By the way, the tCK mentioned above is accelerated by the structure by this invention, and it is possible to speed up. Referring to FIG. 2, when the read operation is performed, the input / output line is precharged for t1 time, and when the write operation is performed, the input / output line is precharged for t2 time, and according to the configuration of the present invention, t1 and t2 are It is shortened.

The present invention described above is capable of various substitutions, modifications, and changes without departing from the technical spirit of the present invention for those skilled in the art to which the present invention pertains, and the foregoing embodiments and the accompanying drawings. It is not limited to.

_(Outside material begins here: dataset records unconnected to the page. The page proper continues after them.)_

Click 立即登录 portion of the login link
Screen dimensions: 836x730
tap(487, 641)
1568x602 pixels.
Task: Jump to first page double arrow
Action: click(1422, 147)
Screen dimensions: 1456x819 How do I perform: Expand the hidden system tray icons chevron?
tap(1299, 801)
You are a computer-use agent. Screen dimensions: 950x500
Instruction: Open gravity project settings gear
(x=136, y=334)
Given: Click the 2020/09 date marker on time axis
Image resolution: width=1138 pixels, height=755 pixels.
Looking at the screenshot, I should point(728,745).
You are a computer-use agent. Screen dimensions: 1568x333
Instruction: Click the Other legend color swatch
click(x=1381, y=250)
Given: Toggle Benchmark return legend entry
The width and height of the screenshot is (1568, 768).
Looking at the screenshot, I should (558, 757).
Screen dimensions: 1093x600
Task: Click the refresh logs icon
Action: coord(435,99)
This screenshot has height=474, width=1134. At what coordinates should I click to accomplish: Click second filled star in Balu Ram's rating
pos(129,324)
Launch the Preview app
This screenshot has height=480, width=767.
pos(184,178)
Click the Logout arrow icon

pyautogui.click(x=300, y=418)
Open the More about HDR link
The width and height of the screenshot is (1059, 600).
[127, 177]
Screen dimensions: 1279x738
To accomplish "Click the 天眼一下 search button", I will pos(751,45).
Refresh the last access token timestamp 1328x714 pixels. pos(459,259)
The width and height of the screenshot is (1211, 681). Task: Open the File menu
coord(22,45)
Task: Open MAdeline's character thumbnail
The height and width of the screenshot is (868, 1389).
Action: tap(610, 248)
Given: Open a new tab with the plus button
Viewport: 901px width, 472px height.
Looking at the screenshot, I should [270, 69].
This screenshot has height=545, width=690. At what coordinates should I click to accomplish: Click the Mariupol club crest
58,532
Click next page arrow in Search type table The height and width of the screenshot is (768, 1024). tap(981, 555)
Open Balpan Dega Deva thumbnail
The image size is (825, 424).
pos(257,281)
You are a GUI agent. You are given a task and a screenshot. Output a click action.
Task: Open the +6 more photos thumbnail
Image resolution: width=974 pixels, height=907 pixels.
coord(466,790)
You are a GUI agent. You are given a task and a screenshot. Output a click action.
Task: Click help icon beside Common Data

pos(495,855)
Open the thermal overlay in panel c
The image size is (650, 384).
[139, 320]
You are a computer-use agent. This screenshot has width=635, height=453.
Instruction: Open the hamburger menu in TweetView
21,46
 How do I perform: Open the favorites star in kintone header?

According to the configuration and operation of the present invention as described above, it is possible to shorten the time required for precharging the input / output line, thereby maximizing the capacity of the input / output line precharge circuit, thereby contributing to the speed of the memory.

Claims (5)

A synchronous semiconductor memory device supporting burst operations, A pair of local I / O lines connected to the bit lines via a column selector; A pair of global I / O lines connected to the local I / O line through a switching element; An input / output line detection amplifier connected to the pair of global input / output lines; First precharge means disposed in proximity to the input / output line detection amplifier to precharge a global input / output line; A second precharge means disposed between the column selector and the switching element to precharge the local I / O line, And a precharge operation in a burst operation through the first and second precharge means. The method of claim 1, And the second latch means comprises a transistor for equalizing the pair of local I / O lines. The method according to claim 1 or 2, And the first precharge means comprises a plurality of transistors for equalizing and precharging the pair of global input / output lines. The method of claim 1, And the first and second precharge means are enabled and disabled by the same precharge control signal. The method of claim 4, wherein And the first and second precharge means are enabled after performing a read or write operation by the precharge signal in a burst operation, and are disabled before performing a read or write operation.